**VORLIEGENDER TEXT**
::::

# Specialized hotrock 12" umbau - teile gesucht



## kon (15. Mai 2008)

Hi,
ich hab für meinen sohn ein gebrauchtes specialized hotrock in 12" gekauft. Das bike solll nun etwas aufgewertet werden, da vorallem die laufräder relativ schwer sind und rauh laufen. Weiterhin müssen die reifen gewechselt werden, da beschädigt. Auch die pedale laufen extrem rauh und haben bereits spiel.
---
ich bin nun auf der suche nach nem ordentlichen laufradsatz (kann auch in einzelteilen sein) in 12" oder 12.5". Ein paar reifen, aktuell sind 12.5" verbaut. Und diesen lustigen "fischpedalen", wie heißen die eigentlich?

::::

**SCHRIFTLICHE AUFGABE 1**
Tippe bitte aus den Zeilen unten alles ab, beginnend mit der Zeile, die „Given: Click the Save project toolbar icon“ enthält, bis einschließlich der Zeile, die „Action: pyautogui.click(x=619, y=61)“ enthält.
Der Text und die Zeilen stehen in keinem Zusammenhang miteinander.

::::

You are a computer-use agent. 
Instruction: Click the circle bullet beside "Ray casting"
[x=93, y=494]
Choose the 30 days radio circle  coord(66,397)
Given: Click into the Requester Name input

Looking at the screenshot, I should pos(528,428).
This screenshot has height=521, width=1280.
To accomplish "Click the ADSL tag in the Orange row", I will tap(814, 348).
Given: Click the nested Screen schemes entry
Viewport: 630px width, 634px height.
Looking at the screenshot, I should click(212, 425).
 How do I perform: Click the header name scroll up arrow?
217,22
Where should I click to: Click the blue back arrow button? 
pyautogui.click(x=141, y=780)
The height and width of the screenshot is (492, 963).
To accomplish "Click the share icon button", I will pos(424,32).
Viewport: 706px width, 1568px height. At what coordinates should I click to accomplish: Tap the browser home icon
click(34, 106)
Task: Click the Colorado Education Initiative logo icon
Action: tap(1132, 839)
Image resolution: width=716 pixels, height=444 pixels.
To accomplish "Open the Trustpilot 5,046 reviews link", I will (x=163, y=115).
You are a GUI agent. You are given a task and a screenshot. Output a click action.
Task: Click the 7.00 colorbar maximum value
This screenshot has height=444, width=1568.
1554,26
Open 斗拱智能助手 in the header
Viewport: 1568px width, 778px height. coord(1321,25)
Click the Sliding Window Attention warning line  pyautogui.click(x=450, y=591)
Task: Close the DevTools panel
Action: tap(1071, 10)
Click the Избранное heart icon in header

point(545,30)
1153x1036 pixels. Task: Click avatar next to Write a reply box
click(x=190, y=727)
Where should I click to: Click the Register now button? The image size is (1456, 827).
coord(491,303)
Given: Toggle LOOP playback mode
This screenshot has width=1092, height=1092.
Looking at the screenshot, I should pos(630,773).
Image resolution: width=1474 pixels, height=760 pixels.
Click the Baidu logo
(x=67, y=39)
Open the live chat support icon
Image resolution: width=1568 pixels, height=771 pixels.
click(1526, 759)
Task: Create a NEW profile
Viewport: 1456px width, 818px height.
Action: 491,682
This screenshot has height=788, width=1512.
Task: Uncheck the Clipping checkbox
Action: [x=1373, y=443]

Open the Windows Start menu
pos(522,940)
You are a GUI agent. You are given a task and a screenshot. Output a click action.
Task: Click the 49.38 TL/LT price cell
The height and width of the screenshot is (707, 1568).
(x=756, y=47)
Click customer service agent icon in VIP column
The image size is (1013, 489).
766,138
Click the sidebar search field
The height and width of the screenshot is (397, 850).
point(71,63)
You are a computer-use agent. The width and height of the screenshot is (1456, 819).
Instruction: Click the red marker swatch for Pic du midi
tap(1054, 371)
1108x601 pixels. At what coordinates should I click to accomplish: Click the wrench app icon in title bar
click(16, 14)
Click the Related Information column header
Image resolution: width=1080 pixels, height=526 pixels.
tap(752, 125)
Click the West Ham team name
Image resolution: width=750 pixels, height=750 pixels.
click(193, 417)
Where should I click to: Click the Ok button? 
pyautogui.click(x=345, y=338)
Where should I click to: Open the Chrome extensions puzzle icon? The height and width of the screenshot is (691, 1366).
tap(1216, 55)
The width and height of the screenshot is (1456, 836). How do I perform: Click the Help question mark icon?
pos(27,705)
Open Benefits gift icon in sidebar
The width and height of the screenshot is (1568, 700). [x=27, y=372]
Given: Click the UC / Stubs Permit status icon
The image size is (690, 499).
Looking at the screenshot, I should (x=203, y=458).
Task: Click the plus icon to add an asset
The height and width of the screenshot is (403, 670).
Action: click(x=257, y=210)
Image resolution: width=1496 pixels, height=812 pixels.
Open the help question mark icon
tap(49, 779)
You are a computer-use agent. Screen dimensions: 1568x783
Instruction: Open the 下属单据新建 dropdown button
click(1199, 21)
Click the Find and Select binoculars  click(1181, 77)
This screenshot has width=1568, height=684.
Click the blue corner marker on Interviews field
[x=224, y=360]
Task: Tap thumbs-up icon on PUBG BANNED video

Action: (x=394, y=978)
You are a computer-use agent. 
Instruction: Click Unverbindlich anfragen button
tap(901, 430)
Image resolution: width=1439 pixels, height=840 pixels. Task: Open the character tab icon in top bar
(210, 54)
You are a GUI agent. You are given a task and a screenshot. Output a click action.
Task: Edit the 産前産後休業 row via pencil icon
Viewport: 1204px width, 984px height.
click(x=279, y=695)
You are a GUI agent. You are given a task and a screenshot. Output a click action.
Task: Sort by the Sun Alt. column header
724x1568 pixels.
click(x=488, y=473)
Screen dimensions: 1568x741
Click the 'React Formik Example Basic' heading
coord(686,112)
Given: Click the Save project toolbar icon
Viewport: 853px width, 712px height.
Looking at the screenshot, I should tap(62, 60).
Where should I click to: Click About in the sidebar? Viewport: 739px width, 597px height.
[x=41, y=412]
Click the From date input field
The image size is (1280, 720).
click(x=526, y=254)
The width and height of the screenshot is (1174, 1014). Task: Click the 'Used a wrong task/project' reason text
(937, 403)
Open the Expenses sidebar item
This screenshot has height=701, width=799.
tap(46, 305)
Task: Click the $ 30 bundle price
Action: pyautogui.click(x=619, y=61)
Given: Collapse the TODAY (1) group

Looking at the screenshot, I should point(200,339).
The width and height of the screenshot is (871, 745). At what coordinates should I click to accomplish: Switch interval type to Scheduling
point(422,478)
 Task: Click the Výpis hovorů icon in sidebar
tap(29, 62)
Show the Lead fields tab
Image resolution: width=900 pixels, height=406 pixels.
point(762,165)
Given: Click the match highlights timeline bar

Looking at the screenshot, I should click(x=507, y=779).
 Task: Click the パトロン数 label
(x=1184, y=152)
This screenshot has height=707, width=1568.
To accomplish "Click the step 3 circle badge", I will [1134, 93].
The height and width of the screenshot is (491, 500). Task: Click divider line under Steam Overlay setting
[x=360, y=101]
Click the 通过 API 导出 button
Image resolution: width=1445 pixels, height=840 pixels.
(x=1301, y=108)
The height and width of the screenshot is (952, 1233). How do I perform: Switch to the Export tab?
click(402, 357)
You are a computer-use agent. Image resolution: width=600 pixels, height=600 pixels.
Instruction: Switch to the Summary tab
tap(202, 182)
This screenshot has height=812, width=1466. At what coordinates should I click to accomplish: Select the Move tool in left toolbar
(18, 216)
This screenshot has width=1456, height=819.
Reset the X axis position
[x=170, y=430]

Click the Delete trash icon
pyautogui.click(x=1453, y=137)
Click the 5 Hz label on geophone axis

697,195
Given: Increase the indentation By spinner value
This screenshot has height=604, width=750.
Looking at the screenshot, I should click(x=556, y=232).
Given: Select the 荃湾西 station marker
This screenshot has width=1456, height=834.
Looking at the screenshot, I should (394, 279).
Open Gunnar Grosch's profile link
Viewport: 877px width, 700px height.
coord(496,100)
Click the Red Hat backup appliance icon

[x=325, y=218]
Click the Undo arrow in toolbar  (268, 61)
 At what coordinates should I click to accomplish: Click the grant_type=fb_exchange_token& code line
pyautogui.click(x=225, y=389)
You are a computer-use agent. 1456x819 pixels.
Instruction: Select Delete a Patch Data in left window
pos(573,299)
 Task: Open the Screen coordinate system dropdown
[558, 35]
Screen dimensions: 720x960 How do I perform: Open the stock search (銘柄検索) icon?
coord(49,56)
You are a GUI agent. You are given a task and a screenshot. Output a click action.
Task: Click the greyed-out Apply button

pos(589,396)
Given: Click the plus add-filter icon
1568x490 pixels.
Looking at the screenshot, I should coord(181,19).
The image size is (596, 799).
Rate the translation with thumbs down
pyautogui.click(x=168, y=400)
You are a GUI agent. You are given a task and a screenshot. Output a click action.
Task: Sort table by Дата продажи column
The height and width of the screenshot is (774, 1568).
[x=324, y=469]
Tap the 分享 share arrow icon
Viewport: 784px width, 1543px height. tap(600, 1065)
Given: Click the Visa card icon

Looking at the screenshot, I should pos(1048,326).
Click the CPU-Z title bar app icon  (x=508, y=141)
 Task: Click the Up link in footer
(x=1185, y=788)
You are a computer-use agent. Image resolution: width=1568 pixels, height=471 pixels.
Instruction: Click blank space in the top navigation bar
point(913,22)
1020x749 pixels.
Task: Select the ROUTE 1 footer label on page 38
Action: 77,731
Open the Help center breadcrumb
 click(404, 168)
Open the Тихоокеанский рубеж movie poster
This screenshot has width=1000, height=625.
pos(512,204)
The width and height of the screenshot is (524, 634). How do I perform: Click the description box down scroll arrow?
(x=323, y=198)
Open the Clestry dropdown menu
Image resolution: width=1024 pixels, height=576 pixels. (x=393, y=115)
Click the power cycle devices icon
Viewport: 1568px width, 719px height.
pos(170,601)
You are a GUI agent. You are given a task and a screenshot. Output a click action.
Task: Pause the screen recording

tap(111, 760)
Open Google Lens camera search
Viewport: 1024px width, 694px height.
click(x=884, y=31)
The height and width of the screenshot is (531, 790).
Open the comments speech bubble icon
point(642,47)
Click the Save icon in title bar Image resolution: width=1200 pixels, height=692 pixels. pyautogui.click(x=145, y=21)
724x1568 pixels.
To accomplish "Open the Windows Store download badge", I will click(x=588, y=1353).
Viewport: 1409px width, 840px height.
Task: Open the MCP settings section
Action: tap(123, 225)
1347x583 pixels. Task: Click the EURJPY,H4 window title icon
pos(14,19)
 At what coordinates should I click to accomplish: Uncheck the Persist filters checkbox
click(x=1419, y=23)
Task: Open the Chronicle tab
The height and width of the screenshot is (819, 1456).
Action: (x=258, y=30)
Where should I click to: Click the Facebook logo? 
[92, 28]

::::

**SCHRIFTLICHE AUFGABE 2**
Welche Reifengröße ist laut dem Text über den Hotrock-Umbau derzeit am Rad verbaut?

**VOLLSTÄNDIGE ANTWORT 1**
Given: Click the Save project toolbar icon
Viewport: 853px width, 712px height.
Looking at the screenshot, I should tap(62, 60).
Where should I click to: Click About in the sidebar? Viewport: 739px width, 597px height.
[x=41, y=412]
Click the From date input field
The image size is (1280, 720).
click(x=526, y=254)
The width and height of the screenshot is (1174, 1014). Task: Click the 'Used a wrong task/project' reason text
(937, 403)
Open the Expenses sidebar item
This screenshot has height=701, width=799.
tap(46, 305)
Task: Click the $ 30 bundle price
Action: pyautogui.click(x=619, y=61)

**VOLLSTÄNDIGE ANTWORT 2**
12.5 Zoll.